To my core I’m an anthropologist. I’m interested in understanding people’s engagement with the world and with others, that different people do different things in different ways and all people have to confront certain issues in life and different peoples may do it differently. My work in this area is more than forty five years and I think our understanding of children with life limiting illnesses has changed since the time I’ve been involved. When I began, everyone thought the children didn’t know, couldn’t know, and perhaps shouldn’t know, they were dying, but my experience was telling me something else. By living with these children for days, nights, weekends, in the hospital and at home, I found these children were not only aware of their illness, but that their awareness changed over time. Perhaps the reason why people had missed it before was they weren’t aware that the children were engaging in mutual pretence. That’s where everyone knows but no one will say, and that was true for the parents and for the children. It’s the elephant in the room.

There was a boy, Jeffrey, who captured for me what children know and why they’ll engage in mutual pretence and not tell. Jeffrey was a boy who would always yell at this mother, he was constantly yelling at her – now you have to remember I’m an anthropologist not a psychologist, So I’m sure I didn’t ask this in the best possible way! I said “Jeffrey, why do you always yell at your mother?” and he said to me “Then she won’t miss me when I’m gone.” Later I asked Jeffrey’s mother “Why do you think Jeffrey yells at you so much?” and she said “Myra, he knows when I can’t take it in that room any more. And he knows if he yells at me, I’ll leave. He also knows I’ll come back.”

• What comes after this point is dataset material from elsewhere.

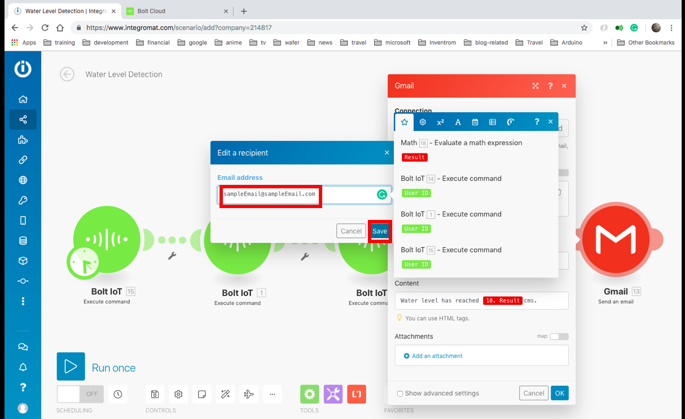Click the Run once play button
The width and height of the screenshot is (685, 419).
(71, 367)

I think we hear in that most poignant of conversations, by mother and child, each’s relationship and desire to protect the other, and I think that’s why we’ve so often missed what these children understand. Children the world over are capable of interpreting the behaviour of others and forging a line of action based on those interpretations, but particular interpretations may vary. I feel what’s at stake with our work is our very humanity. Am I optimistic about the field and going forward? Will we see better palliative care for children? Will we see greater understanding of children? Yes, yes, and yes. But the goals and the ideas of palliative care should not be unique to palliative care, rather woven into the whole process of care and treatment. We should always be treating the whole person and listening, not only to the clinicians, not just listening to the parents, not just listening to the children, but listening to everyone. Each child’s death diminishes us in some way, but each child’s death also contributes to us. It’s a wake up call to appreciate what we have and I think we constantly need to be aware of that. I certainly am.